In queste situazioni l’unica possibilità che si ha per poter ricondurre l’intervento ad una detrazione per 110% o comunque ecoincentivi, sarà poter certificare che la stufa sia rispondente alla definizione di impianto termico di cui all’art. 2, comma 1, lettera l-tricies ) del D.Lgs. n. 192/2005, come modificato dal D.Lgs. n.48/2020.

Chi può certificare tale requisito? Certamente non il contribuente e nemmeno colui che appone il visto di conformità, tale caratteristica potrà essere certificata esclusivamente grazie all’ausilio di un tecnico asseveratore che attesti la preesistenza dell’impianto termico e la sua rispondenza alla definizione di impianto termico così come prima esplicitato.

Il tecnico dovrà ispezionare l’immobile e l’impianto stesso e verificare se la potenza sia sufficiente a riscaldare tutti gli ambienti e se l’impianto sia funzionante o riattivabile con un intervento di manutenzione, anche straordinaria.    

Quello ripreso è un percorso teso a definire le caratteristiche della “stufa”, ma non basta, serve poi poter certificare che questo impianto di riscaldamento una volta definito tale, fosse preesistente agli interventi in detrazione.

Serve ora identificare il novero dei mezzi di prova utilizzabili. Al riguardo ci viene in aiuto la circolare n. 30/E del 2020 dell’Agenzia delle Entrate.

Nella circolare l’agenzia risponde ad un quesito di tenore assai simile al dubbio che stiamo cercando di sciogliere, precisando che, come previsto dal D.M. 10 febbraio 2014, a partire dal 1° giugno 2014, un impianto termico deve essere munito di un libretto di impianto per la climatizzazione. Il che ci porta a ritenere che l’esistenza di un libretto di impianto possa ragionevolmente essere considerato requisito di idoneità al riscaldamento dell’ambiente, dunque l’esistenza di un libretto ci porterebbe a ritenere che la prova della preesistenza di un impianto di riscaldamento conforme alle disposizioni di cui all’art. 2, comma 1, lettera l-tricies ) del D.Lgs. n. 192/2005, come modificato dal D.Lgs. n.48/2020 sia assolta. Va da se che la questione rimane irrisolta, invece, per le stufe precedenti all’entrata in vigore dell’obbligo del libretto, come dire che prima del 2014 l’assenza del libretto imporrebbe ulteriori meccanismi di verifica della preesistenza, perché abbiamo scritto che il requisito dell’efficienza potrà essere asseverato invece dal tecnico.

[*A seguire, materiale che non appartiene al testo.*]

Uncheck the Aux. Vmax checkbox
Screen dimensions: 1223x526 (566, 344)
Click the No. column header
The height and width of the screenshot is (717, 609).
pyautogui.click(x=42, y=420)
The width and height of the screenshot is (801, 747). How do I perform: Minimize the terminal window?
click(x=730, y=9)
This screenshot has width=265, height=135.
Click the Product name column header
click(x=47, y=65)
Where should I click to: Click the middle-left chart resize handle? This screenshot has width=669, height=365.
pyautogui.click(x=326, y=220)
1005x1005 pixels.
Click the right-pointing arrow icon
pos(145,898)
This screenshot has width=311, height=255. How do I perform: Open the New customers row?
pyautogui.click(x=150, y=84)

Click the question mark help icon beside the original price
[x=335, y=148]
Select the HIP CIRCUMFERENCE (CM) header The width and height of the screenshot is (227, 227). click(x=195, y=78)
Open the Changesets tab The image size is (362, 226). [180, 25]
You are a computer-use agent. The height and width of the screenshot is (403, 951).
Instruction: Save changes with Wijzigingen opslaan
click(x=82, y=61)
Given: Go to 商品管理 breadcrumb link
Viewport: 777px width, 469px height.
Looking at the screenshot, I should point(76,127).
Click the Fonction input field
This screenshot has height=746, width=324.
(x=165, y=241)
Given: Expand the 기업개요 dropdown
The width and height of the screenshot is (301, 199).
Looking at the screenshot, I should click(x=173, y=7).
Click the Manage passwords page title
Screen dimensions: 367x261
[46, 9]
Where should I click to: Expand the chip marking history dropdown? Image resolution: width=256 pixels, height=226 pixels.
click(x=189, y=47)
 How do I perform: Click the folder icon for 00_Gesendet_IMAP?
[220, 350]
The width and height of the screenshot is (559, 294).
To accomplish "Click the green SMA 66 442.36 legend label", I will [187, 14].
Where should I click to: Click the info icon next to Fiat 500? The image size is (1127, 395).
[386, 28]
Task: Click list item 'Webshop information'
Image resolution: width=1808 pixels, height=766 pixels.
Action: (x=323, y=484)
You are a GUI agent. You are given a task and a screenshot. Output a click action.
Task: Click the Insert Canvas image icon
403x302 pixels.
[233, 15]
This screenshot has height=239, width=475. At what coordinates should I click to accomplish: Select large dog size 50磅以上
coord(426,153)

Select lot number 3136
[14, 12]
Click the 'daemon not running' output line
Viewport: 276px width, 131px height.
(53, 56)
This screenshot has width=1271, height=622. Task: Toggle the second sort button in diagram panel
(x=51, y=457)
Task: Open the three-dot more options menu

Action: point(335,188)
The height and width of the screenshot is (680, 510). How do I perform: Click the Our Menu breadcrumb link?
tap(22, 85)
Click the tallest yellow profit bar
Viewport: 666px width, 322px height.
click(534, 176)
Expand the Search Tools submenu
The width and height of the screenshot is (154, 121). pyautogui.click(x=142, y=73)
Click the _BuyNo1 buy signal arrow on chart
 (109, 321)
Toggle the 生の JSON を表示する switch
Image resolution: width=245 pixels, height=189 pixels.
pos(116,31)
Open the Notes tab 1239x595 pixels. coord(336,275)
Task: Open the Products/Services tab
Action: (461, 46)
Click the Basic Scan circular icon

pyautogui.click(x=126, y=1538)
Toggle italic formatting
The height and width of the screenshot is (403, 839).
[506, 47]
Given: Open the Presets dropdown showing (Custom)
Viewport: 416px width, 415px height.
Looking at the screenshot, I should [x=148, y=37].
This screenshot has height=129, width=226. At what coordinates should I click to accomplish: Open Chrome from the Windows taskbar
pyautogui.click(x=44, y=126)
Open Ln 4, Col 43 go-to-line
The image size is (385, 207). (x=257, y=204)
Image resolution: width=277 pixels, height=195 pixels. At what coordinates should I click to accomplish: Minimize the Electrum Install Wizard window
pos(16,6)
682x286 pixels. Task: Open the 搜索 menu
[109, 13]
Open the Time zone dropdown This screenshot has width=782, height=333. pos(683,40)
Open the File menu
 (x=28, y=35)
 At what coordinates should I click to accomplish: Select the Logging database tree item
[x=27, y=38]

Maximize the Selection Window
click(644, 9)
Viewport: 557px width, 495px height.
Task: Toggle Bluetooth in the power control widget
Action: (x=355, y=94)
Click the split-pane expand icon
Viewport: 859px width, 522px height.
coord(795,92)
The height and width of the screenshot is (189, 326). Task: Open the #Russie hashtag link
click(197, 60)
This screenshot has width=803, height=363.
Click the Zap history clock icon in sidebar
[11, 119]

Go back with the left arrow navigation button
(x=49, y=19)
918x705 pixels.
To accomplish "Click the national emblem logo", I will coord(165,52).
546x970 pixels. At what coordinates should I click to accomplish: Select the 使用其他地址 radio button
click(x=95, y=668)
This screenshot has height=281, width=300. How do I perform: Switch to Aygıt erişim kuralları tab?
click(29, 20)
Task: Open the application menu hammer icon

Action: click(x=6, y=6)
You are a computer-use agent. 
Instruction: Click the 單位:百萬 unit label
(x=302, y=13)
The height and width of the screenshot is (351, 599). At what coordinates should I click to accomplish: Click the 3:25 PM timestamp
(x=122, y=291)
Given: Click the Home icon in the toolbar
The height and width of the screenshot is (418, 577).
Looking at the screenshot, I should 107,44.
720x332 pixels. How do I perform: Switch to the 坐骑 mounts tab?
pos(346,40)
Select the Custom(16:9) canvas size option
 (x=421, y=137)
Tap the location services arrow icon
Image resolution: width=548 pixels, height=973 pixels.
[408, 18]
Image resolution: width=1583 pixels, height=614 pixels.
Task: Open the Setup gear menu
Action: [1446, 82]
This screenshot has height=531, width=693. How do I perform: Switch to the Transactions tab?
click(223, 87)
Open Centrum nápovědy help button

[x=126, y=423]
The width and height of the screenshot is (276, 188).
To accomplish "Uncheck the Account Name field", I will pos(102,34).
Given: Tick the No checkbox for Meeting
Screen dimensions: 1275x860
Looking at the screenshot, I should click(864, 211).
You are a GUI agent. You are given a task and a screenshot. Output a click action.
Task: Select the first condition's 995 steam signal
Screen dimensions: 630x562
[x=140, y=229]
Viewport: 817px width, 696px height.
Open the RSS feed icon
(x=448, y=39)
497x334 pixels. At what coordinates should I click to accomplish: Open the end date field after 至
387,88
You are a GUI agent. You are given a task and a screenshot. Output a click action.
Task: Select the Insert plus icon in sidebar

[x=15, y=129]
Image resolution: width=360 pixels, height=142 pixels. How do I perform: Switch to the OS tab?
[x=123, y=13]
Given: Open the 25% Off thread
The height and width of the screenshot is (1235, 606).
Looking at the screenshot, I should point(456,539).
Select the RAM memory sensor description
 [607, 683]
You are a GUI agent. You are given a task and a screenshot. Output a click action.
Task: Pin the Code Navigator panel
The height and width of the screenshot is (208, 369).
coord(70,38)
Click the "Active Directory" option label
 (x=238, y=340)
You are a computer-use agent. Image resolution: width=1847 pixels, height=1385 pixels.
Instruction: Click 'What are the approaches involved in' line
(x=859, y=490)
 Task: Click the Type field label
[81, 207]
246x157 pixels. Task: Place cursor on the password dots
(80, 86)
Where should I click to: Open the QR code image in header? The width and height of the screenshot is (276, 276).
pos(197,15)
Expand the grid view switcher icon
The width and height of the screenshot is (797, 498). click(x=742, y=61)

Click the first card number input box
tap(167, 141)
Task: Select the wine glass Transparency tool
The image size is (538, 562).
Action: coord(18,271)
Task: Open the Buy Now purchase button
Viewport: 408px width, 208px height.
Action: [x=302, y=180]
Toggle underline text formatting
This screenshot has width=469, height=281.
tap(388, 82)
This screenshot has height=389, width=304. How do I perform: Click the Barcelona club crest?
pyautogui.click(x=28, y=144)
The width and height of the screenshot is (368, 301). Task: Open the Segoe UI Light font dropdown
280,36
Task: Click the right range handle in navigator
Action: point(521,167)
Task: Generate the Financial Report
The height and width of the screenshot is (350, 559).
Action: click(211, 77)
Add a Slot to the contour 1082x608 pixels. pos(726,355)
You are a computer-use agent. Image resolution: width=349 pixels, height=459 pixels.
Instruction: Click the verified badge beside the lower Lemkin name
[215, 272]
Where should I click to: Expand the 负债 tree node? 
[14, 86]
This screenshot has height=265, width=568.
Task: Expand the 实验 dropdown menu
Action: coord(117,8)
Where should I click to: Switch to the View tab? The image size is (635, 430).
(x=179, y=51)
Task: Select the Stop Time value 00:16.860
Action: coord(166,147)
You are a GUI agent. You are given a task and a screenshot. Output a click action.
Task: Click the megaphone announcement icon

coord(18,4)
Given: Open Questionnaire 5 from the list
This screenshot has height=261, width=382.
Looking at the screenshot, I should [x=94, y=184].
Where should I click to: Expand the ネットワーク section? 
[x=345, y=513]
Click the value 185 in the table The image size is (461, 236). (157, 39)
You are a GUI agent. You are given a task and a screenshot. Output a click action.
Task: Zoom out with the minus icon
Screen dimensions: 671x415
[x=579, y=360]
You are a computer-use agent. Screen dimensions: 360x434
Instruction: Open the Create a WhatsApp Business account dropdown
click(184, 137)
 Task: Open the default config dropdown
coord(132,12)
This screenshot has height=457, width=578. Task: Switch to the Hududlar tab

Arrivati a questo punto è evidente l’esclusione dal beneficio degli interventi di efficientamento energetico relativi a semplici ampliamenti ad esempio dell’immobile, questo perché sappiamo che le ristrutturazioni detraibili non possono, per definizione, interessare anche indirettamente ampliamenti volumetrici dell’immobile ne a maggior ragione nuove costruzioni le quali, per definizione in quanto nuove non potranno soddisfare il requisito “essenziale” della preesistenza dell’impianto termico.